Aim ▸
Substitute "screen capture" for each "screenshot" in the rows below, leaving everything else unchanged. Omit the pictures from your copy.

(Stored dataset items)
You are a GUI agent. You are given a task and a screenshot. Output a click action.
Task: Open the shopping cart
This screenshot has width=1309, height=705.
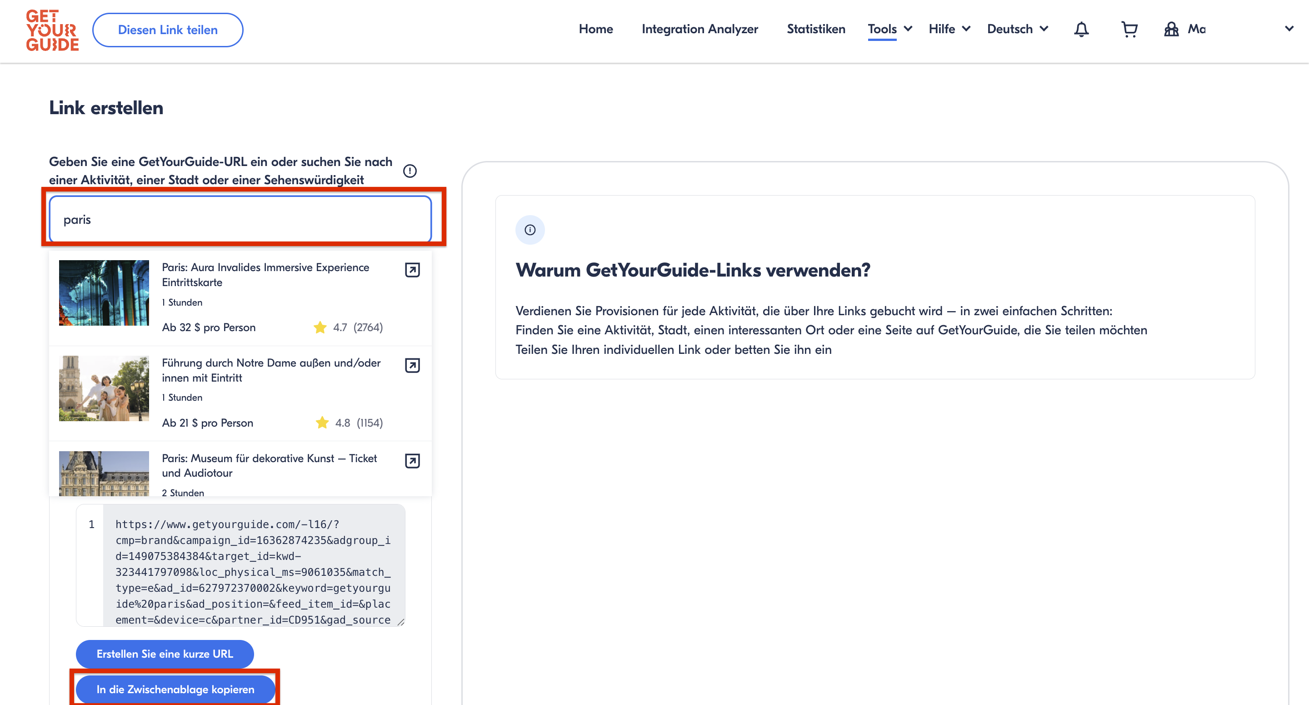(x=1129, y=30)
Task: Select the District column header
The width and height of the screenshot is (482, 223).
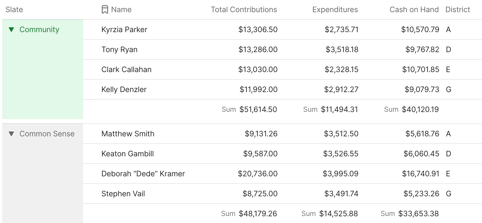Action: pos(457,10)
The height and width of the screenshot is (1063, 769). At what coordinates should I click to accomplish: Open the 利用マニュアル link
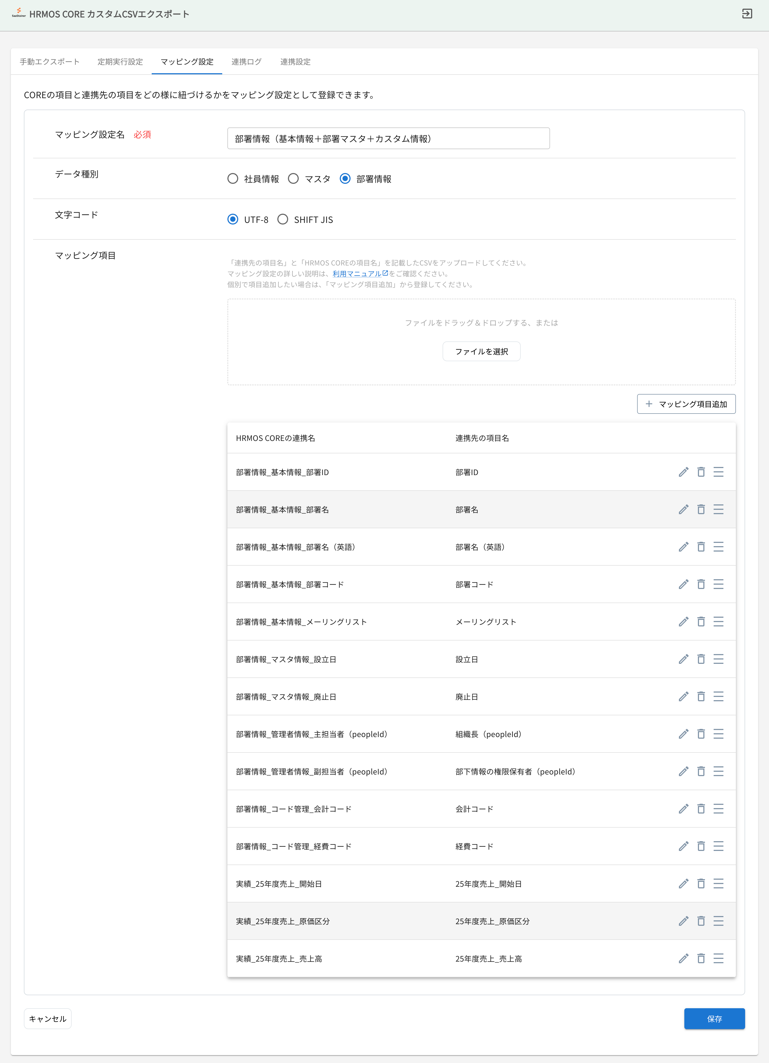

Exercise answer ▸
You are a GUI agent. You are given a task and a screen capture. Output a click action.
Task: Open the shopping cart
This screen capture has width=1309, height=705.
(x=1129, y=30)
Task: Select the District column header
The width and height of the screen capture is (482, 223).
Action: pos(457,10)
The height and width of the screen capture is (1063, 769). At what coordinates should I click to accomplish: Open the 利用マニュアル link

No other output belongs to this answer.